SUPPLIED RECORDS:
------------
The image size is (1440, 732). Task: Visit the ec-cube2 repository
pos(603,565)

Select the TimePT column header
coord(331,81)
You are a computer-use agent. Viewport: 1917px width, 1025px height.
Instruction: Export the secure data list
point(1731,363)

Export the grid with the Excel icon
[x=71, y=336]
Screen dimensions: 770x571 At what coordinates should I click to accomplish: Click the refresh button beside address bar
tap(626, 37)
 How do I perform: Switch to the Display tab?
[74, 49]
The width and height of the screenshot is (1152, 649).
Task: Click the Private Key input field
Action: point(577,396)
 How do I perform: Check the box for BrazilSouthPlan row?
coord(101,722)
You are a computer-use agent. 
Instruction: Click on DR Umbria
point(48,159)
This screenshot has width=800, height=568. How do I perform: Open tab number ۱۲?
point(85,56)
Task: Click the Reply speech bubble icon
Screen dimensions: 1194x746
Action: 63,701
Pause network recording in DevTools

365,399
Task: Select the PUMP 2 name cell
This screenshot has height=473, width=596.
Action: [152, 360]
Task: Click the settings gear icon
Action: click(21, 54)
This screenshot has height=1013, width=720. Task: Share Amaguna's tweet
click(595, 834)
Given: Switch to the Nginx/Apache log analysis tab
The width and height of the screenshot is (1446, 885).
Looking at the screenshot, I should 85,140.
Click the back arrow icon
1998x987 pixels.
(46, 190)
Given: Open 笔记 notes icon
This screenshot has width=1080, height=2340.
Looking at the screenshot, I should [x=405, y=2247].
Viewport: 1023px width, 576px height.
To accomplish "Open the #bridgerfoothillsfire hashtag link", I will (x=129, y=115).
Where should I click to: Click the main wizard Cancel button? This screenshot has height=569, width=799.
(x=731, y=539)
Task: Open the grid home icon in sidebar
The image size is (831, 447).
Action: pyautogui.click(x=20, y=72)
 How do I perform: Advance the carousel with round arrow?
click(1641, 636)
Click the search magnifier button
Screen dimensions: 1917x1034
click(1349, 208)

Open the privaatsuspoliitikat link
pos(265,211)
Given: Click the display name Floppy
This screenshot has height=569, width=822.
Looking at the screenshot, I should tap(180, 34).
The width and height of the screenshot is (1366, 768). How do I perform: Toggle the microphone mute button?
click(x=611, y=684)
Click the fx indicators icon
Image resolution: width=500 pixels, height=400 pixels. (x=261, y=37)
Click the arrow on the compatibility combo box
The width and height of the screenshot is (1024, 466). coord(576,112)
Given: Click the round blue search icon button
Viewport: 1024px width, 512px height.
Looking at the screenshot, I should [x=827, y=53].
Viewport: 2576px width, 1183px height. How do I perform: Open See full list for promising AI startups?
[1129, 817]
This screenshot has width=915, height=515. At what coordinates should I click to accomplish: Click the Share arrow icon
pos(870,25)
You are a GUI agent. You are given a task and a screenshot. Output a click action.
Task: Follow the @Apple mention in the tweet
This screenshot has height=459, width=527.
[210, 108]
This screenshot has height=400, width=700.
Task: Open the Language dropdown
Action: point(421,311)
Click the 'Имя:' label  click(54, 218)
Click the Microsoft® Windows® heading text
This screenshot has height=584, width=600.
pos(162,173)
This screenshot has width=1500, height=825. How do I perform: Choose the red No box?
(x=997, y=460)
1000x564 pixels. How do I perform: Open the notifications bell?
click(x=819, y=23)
------------
WHAT TO DO: The answer should consist solely of the lines from the first line above through the one with "Task: Select the PUMP 2 name cell", both included, repeated exactly.

ANSWER AREA:
The image size is (1440, 732). Task: Visit the ec-cube2 repository
pos(603,565)

Select the TimePT column header
coord(331,81)
You are a computer-use agent. Viewport: 1917px width, 1025px height.
Instruction: Export the secure data list
point(1731,363)

Export the grid with the Excel icon
[x=71, y=336]
Screen dimensions: 770x571 At what coordinates should I click to accomplish: Click the refresh button beside address bar
tap(626, 37)
 How do I perform: Switch to the Display tab?
[74, 49]
The width and height of the screenshot is (1152, 649).
Task: Click the Private Key input field
Action: point(577,396)
 How do I perform: Check the box for BrazilSouthPlan row?
coord(101,722)
You are a computer-use agent. 
Instruction: Click on DR Umbria
point(48,159)
This screenshot has width=800, height=568. How do I perform: Open tab number ۱۲?
point(85,56)
Task: Click the Reply speech bubble icon
Screen dimensions: 1194x746
Action: 63,701
Pause network recording in DevTools

365,399
Task: Select the PUMP 2 name cell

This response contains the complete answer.